**EXTRACT:**
The opposition complained that the ruling EPRDF engaged in widespread vote rigging and intimidation, alleging fraud in 299 constituencies. The ruling party complained that the main opposition party CUD's AEUP sub party had engaged in intimidation. All allegations were investigated by the National Electoral Board of Ethiopia in cooperation with election monitors, a process which delayed the release of the final results. In June 2005, with the results of the election still unclear, a group of university students protested these alleged discrepancies, encouraged by supporters of the Coalition for Unity opposition party, despite a ban on protests imposed by the government. On June 8, 26 people were killed in Addis Ababa as a result of rioting, which led to the arrest of hundreds of protesters. On September 5, 2005, the National Elections Board of Ethiopia released the final election results, which confirmed that the ruling Ethiopian People's Revolutionary Democratic Front retained its control of the government, but showed that opposition parties had increased their share of parliamentary seats, from 12 to 176. The Coalition for Unity and Democracy won all the seats in Addis Ababa, both for the Parliament and the City Council.

In February 2006, UK Prime Minister Blair, acknowledging that the EPRDF has won the election, said he wanted to see Ethiopia resolve its internal problems and continue on a democratic path.

With Ethiopia's national election in May 2010 approaching, some opposition groups begun to hint a boycott, accusing the government of stepping up harassment against them. Despite growing claims of "harassment" and "undemocratic actions" perpetrated by the ruling party, the Forum for Democratic Dialogue (FDD), Ethiopia's biggest alliance of opposition political parties declared in October 2009 that it will contest in the scheduled election.

Gebru Asrat, a former ally of PM Meles Zenawi, said that his party's primary efforts were "to engage in negotiation with the government on key election issues" ahead of the election, but he added that the government was reluctant.

**DIRECTIONS:**
**a)** According to the passage on Ethiopia's elections, why was the release of the final 2005 election results delayed?
**b)** Continue the passage on Ethiopia's elections, starting after its last sentence.

**AVAILABLE DATA:**
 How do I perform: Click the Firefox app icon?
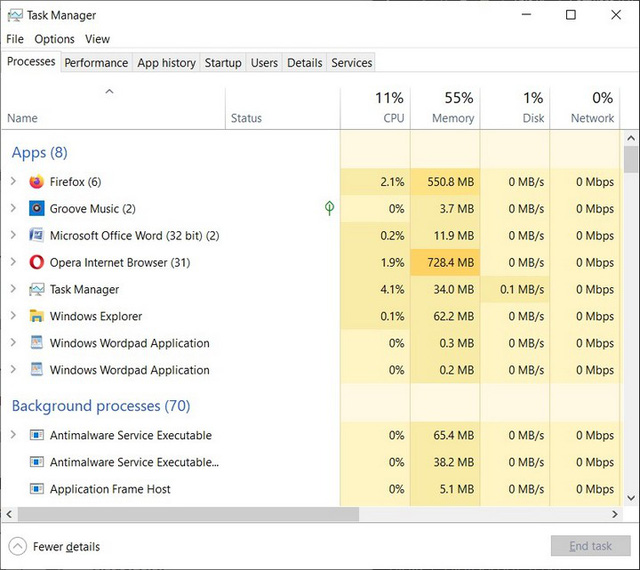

--

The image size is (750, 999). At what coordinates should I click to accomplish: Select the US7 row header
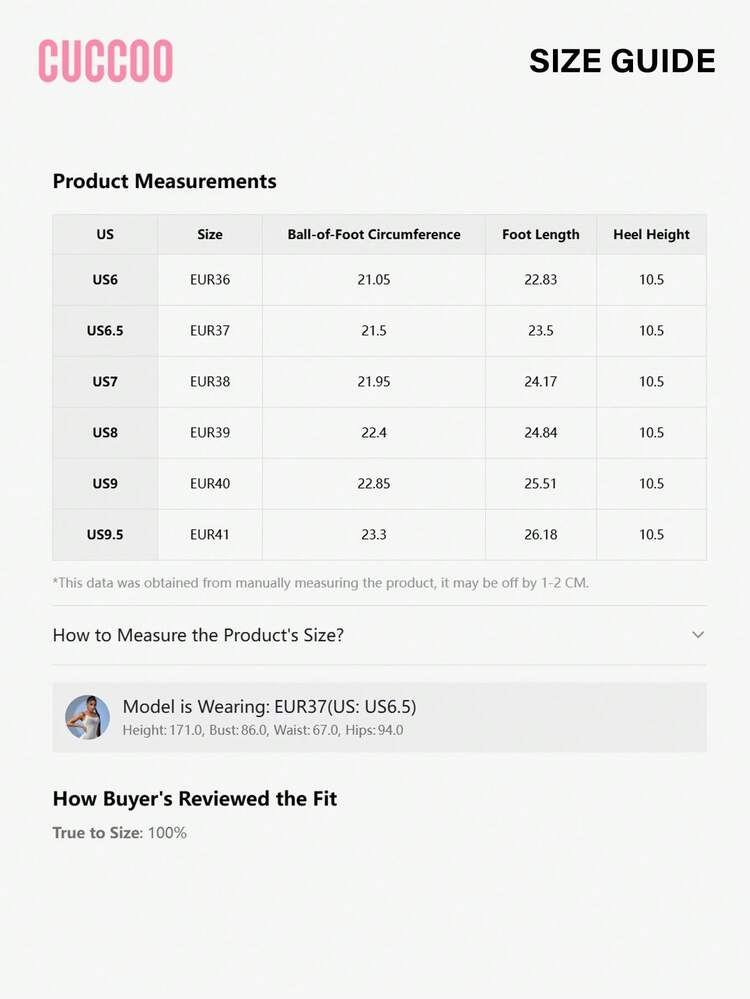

**TASK-BY-TASK OUTPUTS:**
**a)** The National Electoral Board of Ethiopia investigated all of the allegations, working with election monitors, and that process delayed the final results.

**b)**
FDD insists to engage in a pre-election negotiation on 10 key subjects, among which the issues of access to the media for campaigning, the supremacy of law, the free access of international observers, the establishment of an independent electoral board and a stop to harassment and pressure on opposition members.

===2010 Ethiopian general elections===

The EPRDF won the 2010 elections by a landslide, taking 499 seats, while allied parties took a further 35. Oppositions parties took just two. Both opposition groups say their observers were blocked from entering polling stations during the election on Sunday, May 23, and in some cases the individuals were beaten. The United States and the European Union have both criticized the election as falling short of international standards. Additionally, the EPRDF won all but one of 1,904 council seats in regional elections.

==International organization participation==
ACP, AfDB, ECA, FAO, G-24, G-77, IAEA, IBRD, ICAO, ICRM, IDA, IFAD, IFC, IFRCS, IGAD, ILO, IMF, IMO, Intelsat, Interpol, IOC, IOM (observer), ISO, ITU, NAM, OAU, OPCW, United Nations, UNCTAD, UNESCO, UNHCR, UNIDO, UNU, UPU, WCO, WFTU, WHO, WIPO, WMO, WToO.

Scheye wrote in 2010 that significant donor resources are being invested in security sector reform in Ethiopia because of donor national interest, even though the country's ruling group is ideologically opposed to the core principles of SSR, and showed, at that time, little interest in justice and security sector development.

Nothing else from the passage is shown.